● **TEXT EXTRACT**
On Friday morning, my original goal was to find ‘Residents of the Esplanade’, a CONTACT Photography Festival outdoor exhibit at David Crombie Park but it was such a beautiful morning that I didn’t stop there. I found more than just the ‘Residents’.

Forty years ago, May 1976, the site plan for The Esplanade neighbourhood was approved. Since then, it has become home to a very diverse group of people. And it is those people that this installation celebrates on the 40th anniversary of the founding of the neighbourhood.

Crombie Park runs along the south side of The Esplanade between Berkeley street and Lower Jarvis.  The installation consists of a number of small white rectangular pillars with the picture and story of person on either side.

A photo from the CONTACT photography festival, installation called 'Residents of The Esplanade' - story of Mysha from Pakistan

A photo from the CONTACT photography festival, installation called 'Residents of The Esplanade' - photo of Solomon from on top of a basketball hoop

A photo from the CONTACT photography festival, installation called 'Residents of The Esplanade' - photo of Alan working at a desk, tulips and a woman sitting in the park are in the background

People were out enjoying the morning; school kids were playing basketball at recess.

kids playing basketball on an outdoor court. The wall behind the basketball hoop has been painted with a mural of hands making a heart shape with the fingers, by Bruno Smokey and Shalak Attack.

Flowers were blooming.

close up photo of red tulips in full bloom on a sunny day

tulips in a garden in a park, orange and yellow tulips, with some greenery. Grassy area with trees behind, and people walking on a sidewalk in the background.

below: Looking towards Lower Jarvis Street and downtown Toronto.

at the corner of The Esplanade and George Street, looking west towards downtown and St. Lawrence market. Playground on the left with children playing.

below:  One street beyond Lower Jarvis is Market Street.  It dead ends at the railway tracks.  The long structure on the right is a parking garage.

looking west towards the CN Tower, with the railway tracks to the left (but they are elevated and behind maintenance buildings so you can't see the tracks). Parking structure to the right, with city buildings behind it.

below: After a small backtrack up Market Street, I went through Conger Coal Lane to Church Street.  I don’t think I have walked this way before.  The lane was named in commemoration of the Conger Coal Company whose yard and wharf was nearby.   It was one of the many companies that provided Toronto with coal back in the day when coal fueled the city.  It was started in 1870 by Mr. P.D. Conger.   In 1913, Sterling Coal company bought Conger and the name was changed to Conger Lehigh Coal Co.

● **RECORDS**
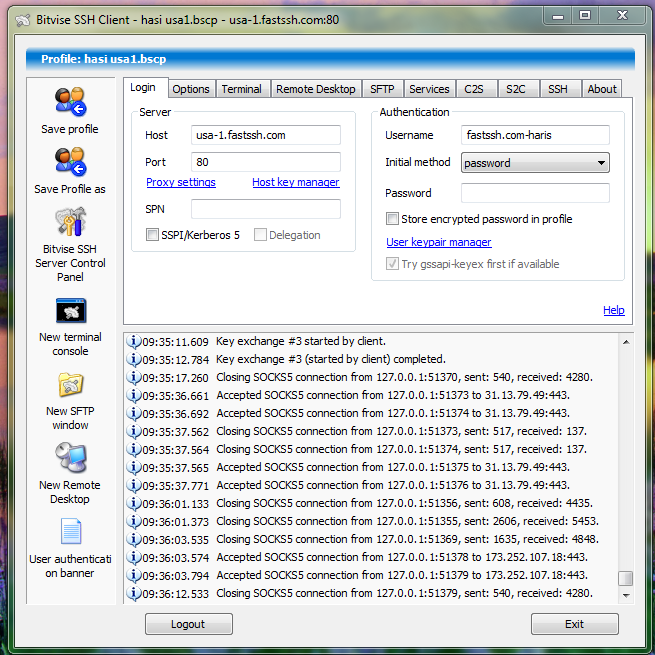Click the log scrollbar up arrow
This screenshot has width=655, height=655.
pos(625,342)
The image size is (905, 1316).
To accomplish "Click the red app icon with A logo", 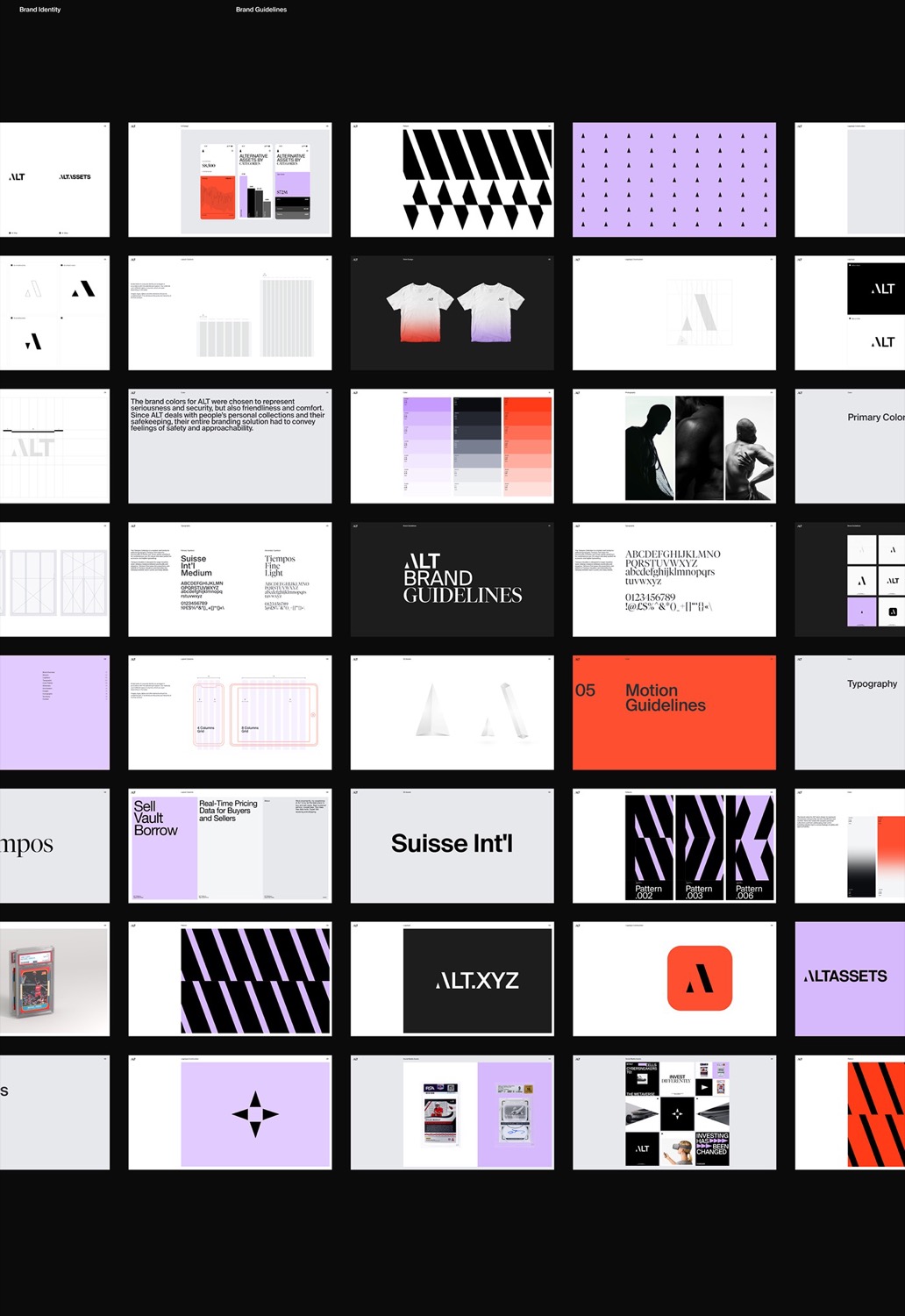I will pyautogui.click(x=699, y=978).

==

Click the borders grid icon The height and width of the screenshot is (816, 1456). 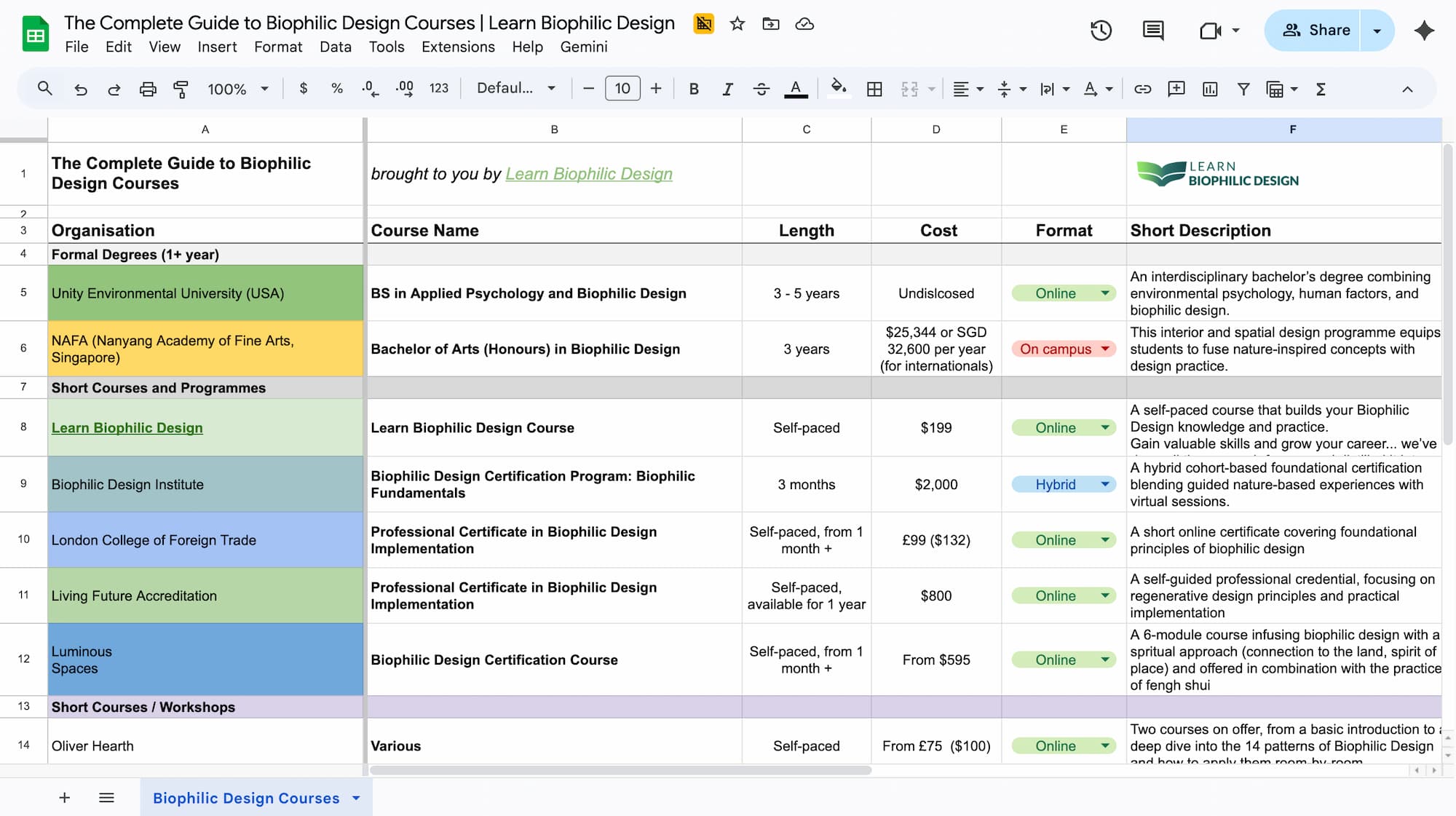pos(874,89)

● **WRITTEN EXERCISE A**
Transcribe the passage of the Esplanade walk account that begins with the words containing "Forty years ago, May" and ends with "of the neighbourhood.".
● **WRITTEN EXERCISE B**
According to the Esplanade walk account, why is Conger Coal Lane called that? Answer in one to three sentences.
● **WRITTEN EXERCISE C**
Could you resume the account of the walk along The Esplanade, picking up right after its final sentence?

● **TASK ANSWER A**
Forty years ago, May 1976, the site plan for The Esplanade neighbourhood was approved. Since then, it has become home to a very diverse group of people. And it is those people that this installation celebrates on the 40th anniversary of the founding of the neighbourhood.

● **TASK ANSWER B**
The lane commemorates the Conger Coal Company, whose yard and wharf were nearby. It was one of the many companies that supplied Toronto with coal when coal fueled the city.

● **TASK ANSWER C**
a downtown Toronto lane, very clean, no graffiti, taller, newer buildings on either side of the lane. CN tower in the distance,

below: A very old photo of the Conger Coal Company dock at the foot of Church Street, back when Church street ended at Lake Ontario

historical picture of the old COnger COal Co wharf at the bottom of Church street.

below: Tucked into a corner on Church street immediately south of Front Street, is an art installation by Paul Raff called ‘Shoreline Commemorative’.  A topography of limestone forms the base of the work.  A glass ball representing the line between sky and water sits on top of a tripod that tries to evoke a land surveyor’s tripod.  The words on the wall say “For 10,000 years this was the location of Lake Ontario’s shoreline.  This brick wall stands where water and land met, with a vista horizon”

Shoreline Commemorative by Paul Raff, an art installation on Church St., south of King, that marks where the shoreline of Lake Ontario used to be. It involves words on a brick wall and a model of the shoreline of Toronto showing the different elevations of the land.

below: Continuing the lake theme, a little fish out of water, jumping over the entrance to a condo.

bas relief sculpture of a fish, square stone on a brick wall above the entrance way to a condo building.

below: From the lake theme to another common theme in the city, construction. Spring is the beginning of construction season and here Berczy Park is being upgraded. In the background a new condo is being built but as we all know condo construction ‘season’ never ends. In fact, the challenge might be to find a place in this city where there isn’t a condo being built.

workmen redoing a park, Berczy Park in Toronto, with a digger and another piece of equipment, cityscape behind with a tall condo building under construction. A red and white crane is on top.

below: I walked past the never ending Front Street construction.  Construction in front of Union station seems to be finished, but this stretch of Front Street just west of the station is still being worked on.   There have been fences here so long that I can’t remember a time when they weren’t here.

Front street constrcution, behind a greenwire fence is a rd truck and piles of construction materials. Between the fence and a stone building is the sidewalk on which some people are walking.

a shirtless man in sitting on a stool at the corner of Front and Union streets. He has four signs (behind, above, in front, and beside him) asking for spare change or for you to buy his novel that is well rated on both Amazon and Goodreads.

A man is selling Black History newspaper to another man in front of the TTC subwayentrance at Union station.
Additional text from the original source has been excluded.